As you can read already there’s a shit-ton of stuff going on in this film, and I firmly believe that had the scope of this movie been narrowed just a bit, it could have been great–and by “great”, I mean Sam Raimi’s Spiderman 2great. The heart of this movie much like the first one are the relationships of the core characters. This is where Marc Webb’s relationship expertise (i.e. 500 days of Summer) comes in and shines. The chemistry between Garfield and Stone is (no pun intended) amazing, and the story gives you plenty of time with them. Their scenes will push your emotions all over the place and ultimately are the backbone (pun intended, you’ll see) of the film. DeHaan’s portrayal of Harry Osborn will make you immediately forget that other guy who portrayed him in the Sam Raimi trilogy, but sadly, you’re only given two scenes with him and Peter together.

In my opinion had they cut out the Electro plot-line all together and given that screen time to Peter and Harry this movie (especially the ending) would have had much more weight.



Speaking of Electro, while I love Jamie Foxx, his character is nothing more than a bad version of Jim Carrey’s Riddler, and an excuse for some impressive but ultimately superfluous CG action sequences. The supporting cast of this movie does fine, but the scene with Sally Field and Andrew Garfield is gut-wrenching and wonderful to watch.

Another highlight of the film is the damn-near seamless CG. There is a Spidey swinging sequence towards the opening of the film that for a second convinced me that someone was actually swinging around the city with a GoPro attached to them. It was “Impressive, most impressive”. The Electro/Spidey battles were equally impressive, but when it came to close quarters combat with Harry (at no time is he referred to as The Green Goblin) the seams showed a little bit, but didn’t distract too much from the action.

The only thing left to comment on is the ginormous spoiler that takes place towards the end of the movie.
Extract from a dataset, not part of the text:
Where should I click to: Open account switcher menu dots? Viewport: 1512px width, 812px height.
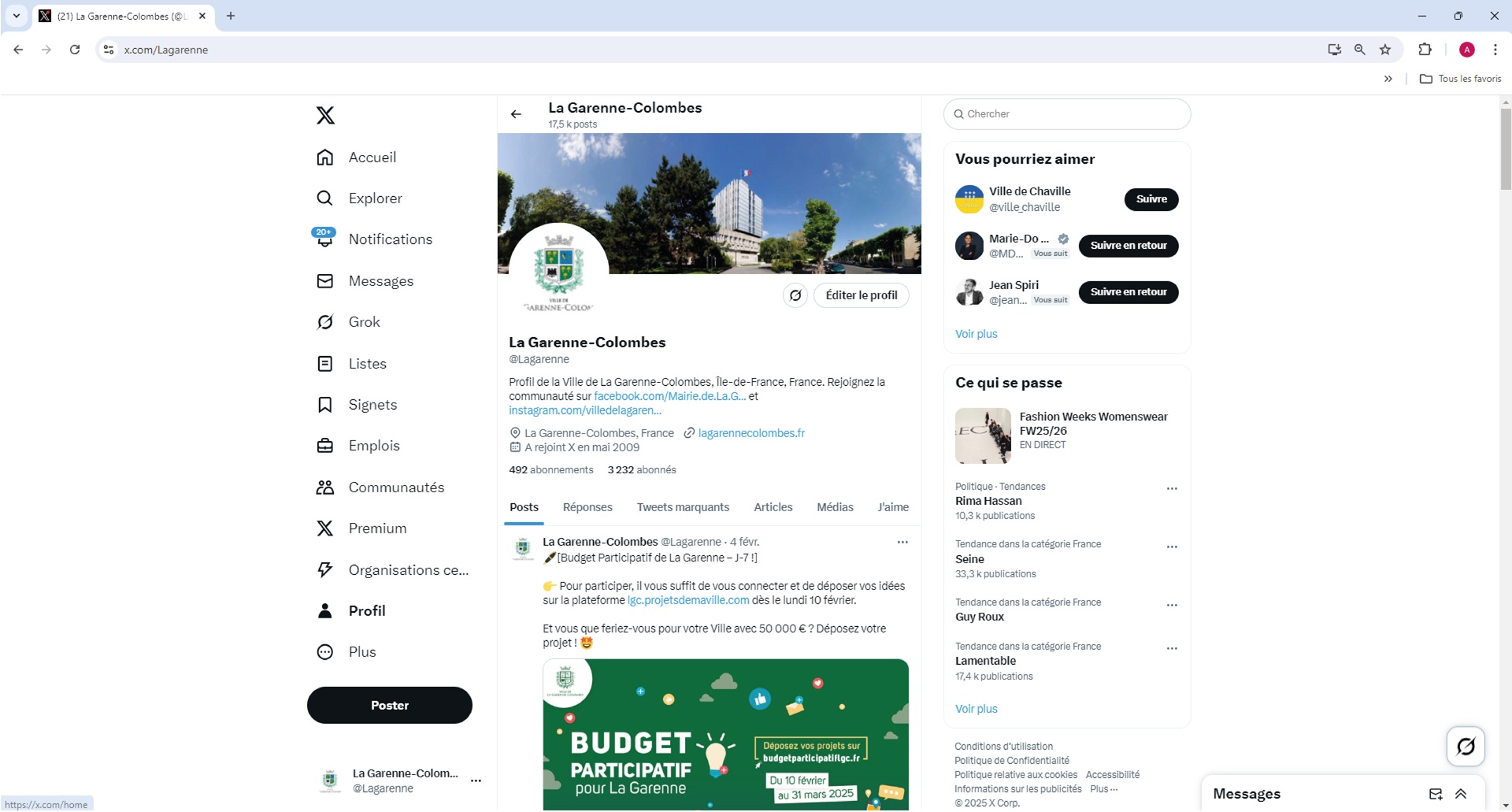[476, 781]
I won’t spoil it for you, but I will say that I was surprised to see it and glad it was there showing us even more of Marc Webb’s emotional touch.

The Amazing Spider-Man 2 has a LOT of problems, but the performance of the core characters makes up for them and provides you with a very entertaining film that’s swings miles ahead of its first effort.

Go out, see it with confidence and enjoy.